_Data supplied:_
::::::::::

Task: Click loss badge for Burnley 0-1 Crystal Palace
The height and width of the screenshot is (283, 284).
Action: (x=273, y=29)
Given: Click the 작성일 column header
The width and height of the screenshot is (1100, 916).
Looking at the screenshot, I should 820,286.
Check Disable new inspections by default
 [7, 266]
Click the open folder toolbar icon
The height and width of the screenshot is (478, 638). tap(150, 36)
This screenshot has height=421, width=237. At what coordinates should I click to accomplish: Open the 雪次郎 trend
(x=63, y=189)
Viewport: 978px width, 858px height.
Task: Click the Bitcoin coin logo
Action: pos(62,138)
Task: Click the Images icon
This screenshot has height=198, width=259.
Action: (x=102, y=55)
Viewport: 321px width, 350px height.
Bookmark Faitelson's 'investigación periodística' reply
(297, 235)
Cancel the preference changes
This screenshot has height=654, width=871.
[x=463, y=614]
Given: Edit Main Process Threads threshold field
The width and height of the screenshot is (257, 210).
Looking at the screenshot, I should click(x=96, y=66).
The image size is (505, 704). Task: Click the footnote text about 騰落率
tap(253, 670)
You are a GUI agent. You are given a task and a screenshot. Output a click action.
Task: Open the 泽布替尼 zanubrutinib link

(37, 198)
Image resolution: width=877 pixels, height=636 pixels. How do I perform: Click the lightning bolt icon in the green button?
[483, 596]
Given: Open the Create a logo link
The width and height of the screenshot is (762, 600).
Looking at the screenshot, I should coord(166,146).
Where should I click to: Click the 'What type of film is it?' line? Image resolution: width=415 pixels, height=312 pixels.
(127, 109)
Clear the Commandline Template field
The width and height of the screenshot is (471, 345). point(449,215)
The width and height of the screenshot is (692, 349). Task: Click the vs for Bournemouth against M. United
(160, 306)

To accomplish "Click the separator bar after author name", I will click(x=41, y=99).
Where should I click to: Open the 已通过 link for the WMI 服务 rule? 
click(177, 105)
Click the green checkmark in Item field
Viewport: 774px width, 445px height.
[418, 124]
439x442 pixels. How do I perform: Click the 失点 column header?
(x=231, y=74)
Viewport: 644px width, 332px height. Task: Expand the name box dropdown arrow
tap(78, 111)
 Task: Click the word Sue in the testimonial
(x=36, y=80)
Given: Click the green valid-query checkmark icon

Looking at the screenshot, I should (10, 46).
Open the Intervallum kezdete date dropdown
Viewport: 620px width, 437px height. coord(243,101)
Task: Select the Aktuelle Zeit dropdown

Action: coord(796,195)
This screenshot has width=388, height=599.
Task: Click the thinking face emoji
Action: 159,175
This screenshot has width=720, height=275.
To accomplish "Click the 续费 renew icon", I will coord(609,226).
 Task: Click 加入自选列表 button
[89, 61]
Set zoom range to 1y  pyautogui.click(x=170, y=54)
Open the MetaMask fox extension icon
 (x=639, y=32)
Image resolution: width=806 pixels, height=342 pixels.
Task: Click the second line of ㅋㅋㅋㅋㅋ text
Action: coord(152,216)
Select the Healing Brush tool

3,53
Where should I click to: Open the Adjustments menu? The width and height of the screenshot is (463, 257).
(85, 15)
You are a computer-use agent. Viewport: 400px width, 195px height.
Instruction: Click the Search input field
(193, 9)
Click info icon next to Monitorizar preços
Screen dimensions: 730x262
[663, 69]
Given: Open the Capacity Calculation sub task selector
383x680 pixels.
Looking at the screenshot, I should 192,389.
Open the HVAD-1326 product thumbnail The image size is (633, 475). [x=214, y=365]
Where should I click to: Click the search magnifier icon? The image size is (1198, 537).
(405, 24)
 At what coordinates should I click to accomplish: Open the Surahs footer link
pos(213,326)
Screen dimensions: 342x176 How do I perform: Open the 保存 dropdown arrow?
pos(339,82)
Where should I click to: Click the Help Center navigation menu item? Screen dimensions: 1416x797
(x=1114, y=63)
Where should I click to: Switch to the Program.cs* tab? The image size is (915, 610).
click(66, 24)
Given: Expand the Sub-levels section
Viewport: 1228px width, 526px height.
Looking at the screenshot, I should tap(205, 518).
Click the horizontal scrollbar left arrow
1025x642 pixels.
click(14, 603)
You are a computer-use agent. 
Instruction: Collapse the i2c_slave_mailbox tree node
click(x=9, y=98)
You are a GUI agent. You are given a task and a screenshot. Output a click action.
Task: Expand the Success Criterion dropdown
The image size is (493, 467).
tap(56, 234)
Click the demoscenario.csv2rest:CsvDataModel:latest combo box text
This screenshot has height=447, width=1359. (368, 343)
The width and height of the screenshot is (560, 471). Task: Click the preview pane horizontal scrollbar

::::::::::

_Work order:_ Please reproduce, exactly as they appear above, the lines from the line containing "Where should I click to: Open the Adjustments" up to and including the line containing "Given: Expand the Sub-levels section".

_Answer to the exercise:_
Where should I click to: Open the Adjustments menu? The width and height of the screenshot is (463, 257).
(85, 15)
You are a computer-use agent. Viewport: 400px width, 195px height.
Instruction: Click the Search input field
(193, 9)
Click info icon next to Monitorizar preços
Screen dimensions: 730x262
[663, 69]
Given: Open the Capacity Calculation sub task selector
383x680 pixels.
Looking at the screenshot, I should 192,389.
Open the HVAD-1326 product thumbnail The image size is (633, 475). [x=214, y=365]
Where should I click to: Click the search magnifier icon? The image size is (1198, 537).
(405, 24)
 At what coordinates should I click to accomplish: Open the Surahs footer link
pos(213,326)
Screen dimensions: 342x176 How do I perform: Open the 保存 dropdown arrow?
pos(339,82)
Where should I click to: Click the Help Center navigation menu item? Screen dimensions: 1416x797
(x=1114, y=63)
Where should I click to: Switch to the Program.cs* tab? The image size is (915, 610).
click(66, 24)
Given: Expand the Sub-levels section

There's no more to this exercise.